黑暗中,远处传来一阵模糊的喧嚣声,像是一群人在唱歌。他听不清那歌词,但他听出了那旋律——那是一首倭人的歌谣,在夜风中飘散,融入北京城的万家灯火之中。

及光复二年八月二十八日,午后。北镇抚司衙门,签押房。

柳生新左卫门坐在案前,面前摊着一份刚送来的调查报告。报告是关于李自成的——陕西来的密报说,米脂县确实有一个叫李自成的少年,家境贫寒,曾在驿站当过驿卒,后来驿站裁撤,他便失了业,如今不知所踪。

柳生看着那行“不知所踪”四个字,沉默了片刻。他没有下令继续追查,因为他知道,在这个时代,一个失业的驿卒,有太多可能的去处——他可能去了边境投军,可能去了山中落草,也可能已经在某个不知名的沟壑中饿死了。他不可能把每一个未来可能造反的人都找出来,然后提前杀掉。他没有那个权力,也没有那个能力。
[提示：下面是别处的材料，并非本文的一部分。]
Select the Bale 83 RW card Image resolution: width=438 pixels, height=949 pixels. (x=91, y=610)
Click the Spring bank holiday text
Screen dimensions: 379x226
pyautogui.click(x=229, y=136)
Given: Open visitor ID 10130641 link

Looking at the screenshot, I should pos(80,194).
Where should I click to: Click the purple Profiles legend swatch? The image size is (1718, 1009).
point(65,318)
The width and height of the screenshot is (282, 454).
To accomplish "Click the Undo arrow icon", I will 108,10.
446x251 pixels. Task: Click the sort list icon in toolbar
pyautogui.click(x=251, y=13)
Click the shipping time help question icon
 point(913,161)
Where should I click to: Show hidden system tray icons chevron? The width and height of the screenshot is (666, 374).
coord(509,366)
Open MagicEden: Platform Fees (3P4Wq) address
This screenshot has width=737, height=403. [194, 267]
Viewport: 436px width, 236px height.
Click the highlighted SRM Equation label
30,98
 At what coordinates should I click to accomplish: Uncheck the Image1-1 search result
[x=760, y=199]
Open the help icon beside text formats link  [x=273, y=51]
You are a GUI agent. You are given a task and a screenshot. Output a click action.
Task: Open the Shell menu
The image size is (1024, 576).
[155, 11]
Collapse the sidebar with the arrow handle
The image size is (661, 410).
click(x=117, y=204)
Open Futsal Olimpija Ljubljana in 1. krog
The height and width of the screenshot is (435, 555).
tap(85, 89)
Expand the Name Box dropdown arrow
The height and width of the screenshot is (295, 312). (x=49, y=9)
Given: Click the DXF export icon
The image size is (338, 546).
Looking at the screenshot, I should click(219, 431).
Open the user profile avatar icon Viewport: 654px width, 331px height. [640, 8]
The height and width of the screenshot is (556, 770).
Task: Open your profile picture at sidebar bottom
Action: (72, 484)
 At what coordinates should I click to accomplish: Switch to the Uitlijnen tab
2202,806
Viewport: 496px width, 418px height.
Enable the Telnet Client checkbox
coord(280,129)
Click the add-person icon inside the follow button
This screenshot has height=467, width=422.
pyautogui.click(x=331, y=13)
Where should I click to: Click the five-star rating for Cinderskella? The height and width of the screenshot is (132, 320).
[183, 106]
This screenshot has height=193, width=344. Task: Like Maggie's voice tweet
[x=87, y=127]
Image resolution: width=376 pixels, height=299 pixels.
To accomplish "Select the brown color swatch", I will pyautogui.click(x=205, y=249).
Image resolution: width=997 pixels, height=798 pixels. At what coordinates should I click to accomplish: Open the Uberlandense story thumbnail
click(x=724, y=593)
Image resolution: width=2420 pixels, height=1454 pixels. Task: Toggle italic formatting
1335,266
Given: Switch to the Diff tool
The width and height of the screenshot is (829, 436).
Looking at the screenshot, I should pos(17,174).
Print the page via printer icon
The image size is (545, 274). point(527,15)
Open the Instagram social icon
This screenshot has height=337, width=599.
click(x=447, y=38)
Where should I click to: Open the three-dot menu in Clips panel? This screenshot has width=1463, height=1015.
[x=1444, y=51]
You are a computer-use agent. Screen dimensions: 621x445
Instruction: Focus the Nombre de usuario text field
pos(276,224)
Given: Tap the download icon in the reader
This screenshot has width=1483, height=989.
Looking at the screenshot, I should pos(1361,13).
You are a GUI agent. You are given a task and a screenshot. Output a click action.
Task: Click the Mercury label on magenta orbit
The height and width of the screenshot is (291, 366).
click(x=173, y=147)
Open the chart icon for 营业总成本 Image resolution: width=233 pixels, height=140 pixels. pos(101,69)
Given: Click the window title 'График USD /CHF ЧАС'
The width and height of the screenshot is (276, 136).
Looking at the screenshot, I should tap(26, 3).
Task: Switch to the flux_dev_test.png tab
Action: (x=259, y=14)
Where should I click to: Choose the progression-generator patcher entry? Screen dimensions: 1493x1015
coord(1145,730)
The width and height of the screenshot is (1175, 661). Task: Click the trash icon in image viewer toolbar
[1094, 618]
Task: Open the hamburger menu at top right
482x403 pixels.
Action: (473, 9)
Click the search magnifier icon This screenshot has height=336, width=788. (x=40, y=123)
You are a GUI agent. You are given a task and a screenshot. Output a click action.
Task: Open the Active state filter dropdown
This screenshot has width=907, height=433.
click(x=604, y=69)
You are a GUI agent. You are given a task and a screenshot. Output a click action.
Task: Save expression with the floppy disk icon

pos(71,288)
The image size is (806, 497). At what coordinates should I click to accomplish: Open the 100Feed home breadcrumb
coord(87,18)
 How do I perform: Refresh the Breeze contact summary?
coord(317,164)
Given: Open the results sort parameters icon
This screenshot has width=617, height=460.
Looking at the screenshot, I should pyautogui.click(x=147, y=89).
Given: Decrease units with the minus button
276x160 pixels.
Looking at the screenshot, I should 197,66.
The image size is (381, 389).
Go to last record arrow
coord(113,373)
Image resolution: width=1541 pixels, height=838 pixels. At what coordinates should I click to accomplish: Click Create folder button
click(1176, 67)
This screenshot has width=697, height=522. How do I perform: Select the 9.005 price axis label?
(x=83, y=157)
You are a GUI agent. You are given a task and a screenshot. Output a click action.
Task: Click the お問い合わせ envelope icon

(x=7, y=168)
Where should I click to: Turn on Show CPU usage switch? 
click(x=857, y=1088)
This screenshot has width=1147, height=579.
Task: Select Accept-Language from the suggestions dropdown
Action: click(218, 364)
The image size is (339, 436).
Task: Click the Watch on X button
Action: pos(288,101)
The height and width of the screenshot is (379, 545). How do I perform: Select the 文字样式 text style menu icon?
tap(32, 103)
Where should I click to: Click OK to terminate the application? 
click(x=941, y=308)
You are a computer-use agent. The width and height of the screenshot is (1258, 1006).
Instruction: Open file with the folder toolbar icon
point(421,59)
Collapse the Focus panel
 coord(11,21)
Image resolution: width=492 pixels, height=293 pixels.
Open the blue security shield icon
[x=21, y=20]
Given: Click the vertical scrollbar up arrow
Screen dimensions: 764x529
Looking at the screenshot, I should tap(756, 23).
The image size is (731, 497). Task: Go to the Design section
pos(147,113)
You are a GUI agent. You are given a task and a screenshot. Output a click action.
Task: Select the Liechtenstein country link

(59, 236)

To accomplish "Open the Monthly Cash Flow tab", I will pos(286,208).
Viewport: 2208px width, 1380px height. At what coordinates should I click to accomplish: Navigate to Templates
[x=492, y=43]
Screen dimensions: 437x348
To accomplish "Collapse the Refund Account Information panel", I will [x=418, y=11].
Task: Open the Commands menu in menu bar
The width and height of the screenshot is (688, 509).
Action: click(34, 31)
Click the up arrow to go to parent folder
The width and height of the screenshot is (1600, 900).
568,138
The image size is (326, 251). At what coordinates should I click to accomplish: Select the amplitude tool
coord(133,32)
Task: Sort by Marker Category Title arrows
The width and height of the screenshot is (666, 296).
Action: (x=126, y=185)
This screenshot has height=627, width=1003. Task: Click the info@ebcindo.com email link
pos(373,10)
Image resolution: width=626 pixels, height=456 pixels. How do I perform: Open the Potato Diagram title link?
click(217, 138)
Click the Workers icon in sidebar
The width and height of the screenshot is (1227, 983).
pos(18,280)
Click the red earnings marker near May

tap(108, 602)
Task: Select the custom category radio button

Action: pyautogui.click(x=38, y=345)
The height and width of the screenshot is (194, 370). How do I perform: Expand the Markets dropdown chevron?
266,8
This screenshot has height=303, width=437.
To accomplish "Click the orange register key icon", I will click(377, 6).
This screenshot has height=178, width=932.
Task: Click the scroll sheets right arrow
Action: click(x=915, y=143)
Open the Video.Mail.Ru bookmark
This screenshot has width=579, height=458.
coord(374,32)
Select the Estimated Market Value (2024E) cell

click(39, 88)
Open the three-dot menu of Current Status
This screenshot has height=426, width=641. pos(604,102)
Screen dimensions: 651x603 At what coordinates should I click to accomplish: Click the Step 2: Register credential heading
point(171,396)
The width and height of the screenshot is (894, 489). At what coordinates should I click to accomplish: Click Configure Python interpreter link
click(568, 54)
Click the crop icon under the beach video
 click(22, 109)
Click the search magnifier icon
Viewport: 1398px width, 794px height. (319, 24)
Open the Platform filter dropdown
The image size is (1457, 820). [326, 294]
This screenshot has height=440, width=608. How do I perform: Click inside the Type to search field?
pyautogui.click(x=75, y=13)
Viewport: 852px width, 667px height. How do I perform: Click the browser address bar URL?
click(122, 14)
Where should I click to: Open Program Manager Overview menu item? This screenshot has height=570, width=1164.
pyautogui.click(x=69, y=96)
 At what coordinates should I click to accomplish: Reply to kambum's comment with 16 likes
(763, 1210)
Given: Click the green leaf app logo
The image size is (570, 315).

他将报告放在一边,拿起另一份文书。那是关于六京商引的统计报表——自上个月以来,已经有三百多名商人申领了商引,其中有一百多人来自南直隶和浙江。报表的末尾附注了一行小字:“南直隶商民申领商引者,多携家眷同往,似有定居之意。”

柳生的目光在那行小字上停了一下。他没有说什么,只是将报表放在一边,靠在椅背上,闭上了眼睛。

窗外传来一阵模糊的喧嚣声,像是从很远的地方传来的。那是正阳门外市集的声音——明人、倭人、女真人、蒙古人、弗朗基人的声音混杂在一起,像是一锅沸腾的杂烩粥。他听着那声音,沉默了很久。

然后他睁开眼睛,站起身,走到窗前。窗外,午后的阳光炽热地倾泻在庭院中,将一切都镀上一层刺目的白光。远处,正阳门的城楼在光中矗立,像是一座沉默的界碑,分隔着城内与城外,分隔着旧朝与新朝,分隔着那些已经死去的人和那些还在挣扎着活下去的人。

他望着那座城楼,沉默了很久。然后他轻轻叹了口气,自言自语道:“但愿这锅粥,不会煮糊了。”